Well the people in charge started to curse, and they had to
send out for more bread.
After that, we went into the barracks. There were bunk beds
filled with straw to lie on. People with belongings put it
under their head when they lied down. I didn't have anything
to put under my head. I didn't think... When I woke up in the
morning, I noticed spots of blood on my body, like some things
had sucked by blood, lice or whatever. I washed my shirt and
put it back on because I didn't have a change of clothing.
Well, we had been assigned to unload cement from the railroad.

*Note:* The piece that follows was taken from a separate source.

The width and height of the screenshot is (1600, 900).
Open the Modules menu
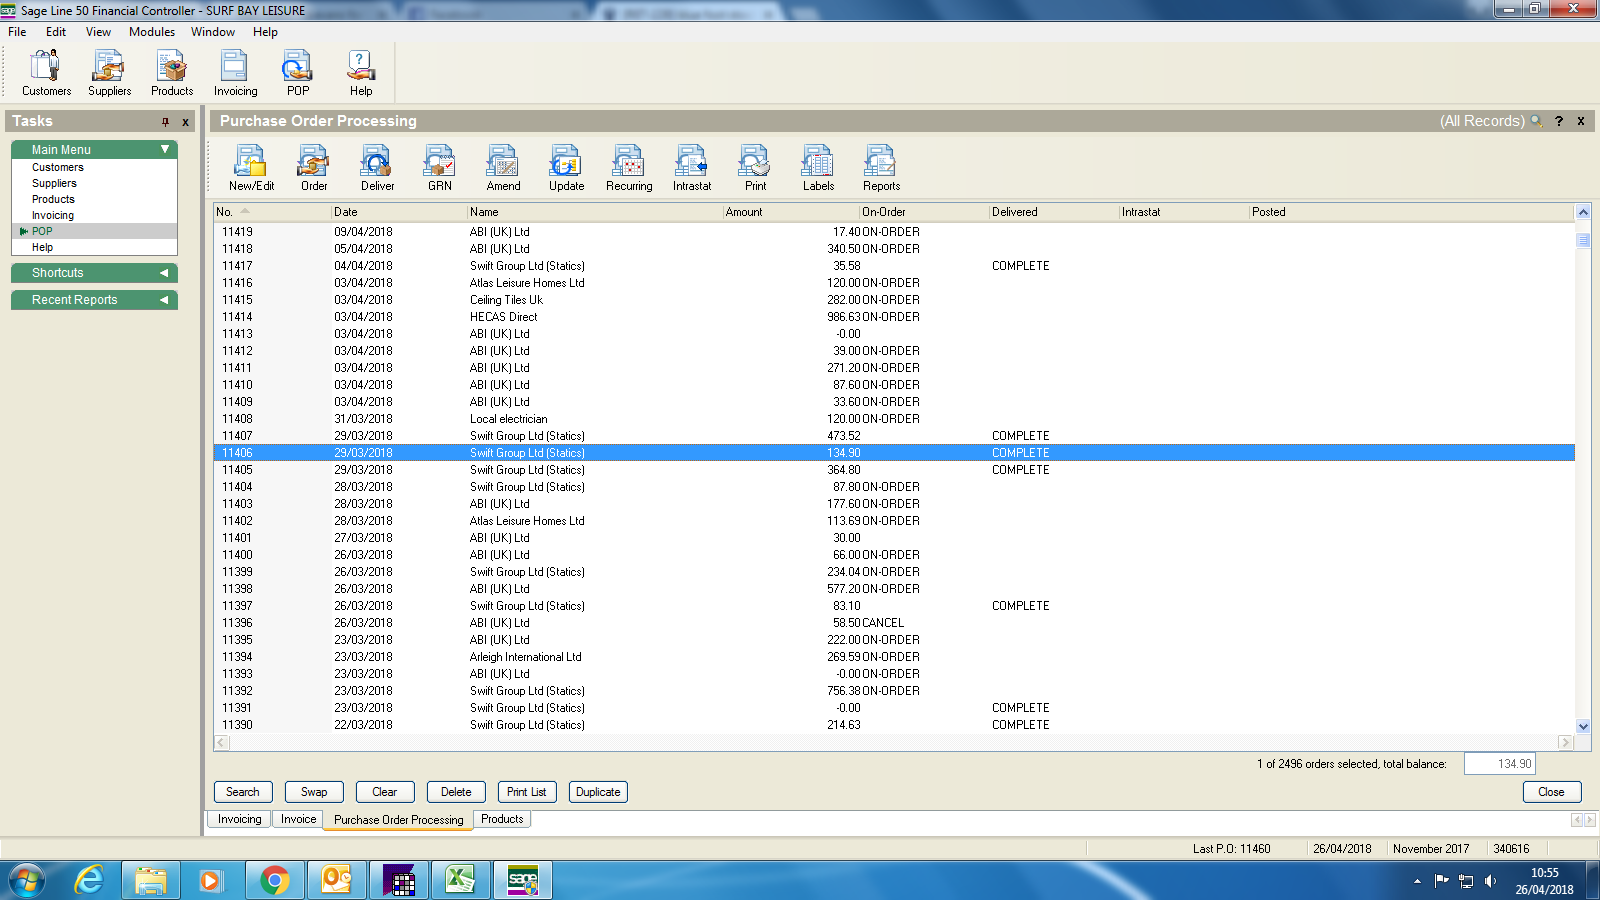(151, 32)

And it was fifty pound bags of cement I helped unload. It was
lunchtime and we sat down because we didn't get any food for
lunch. And not far from where we'd been standing there was a
Polish factory. I don't know what kind of factory, but
something came into my mind, that I should get myself into the
factory. I watched the SS as they marched around, back and
forth. As soon as they turned around, I went down to the
Polish factory. And right away they gave me food. A bowl of
soup (with pork). And it was so good. And they gave me another
bowl. And I was sick. I was full, my whole stomach. I felt
like I was carrying a ton of stuff in my stomach. Then I had
to look carefully when I went back, so I shouldn't be
recognized. So I succeeded in making it back, but I became as
sick as a dog. So we got a Czechoslovakian doctor, a Jewish
doctor. And a dispensary. They had a dispensary. He said, "All
I can give you is an aspirin." He gave me the aspirin, but I
still was sick. I couldn't even eat my own portion of bread. I
had to give it to my friend beside me. He ate it.
One day, the railroad wagons came. They were full of feed for
the animals. We all had to go into the wagons. And they closed
the wagons, and we were on our way to Buchenwald."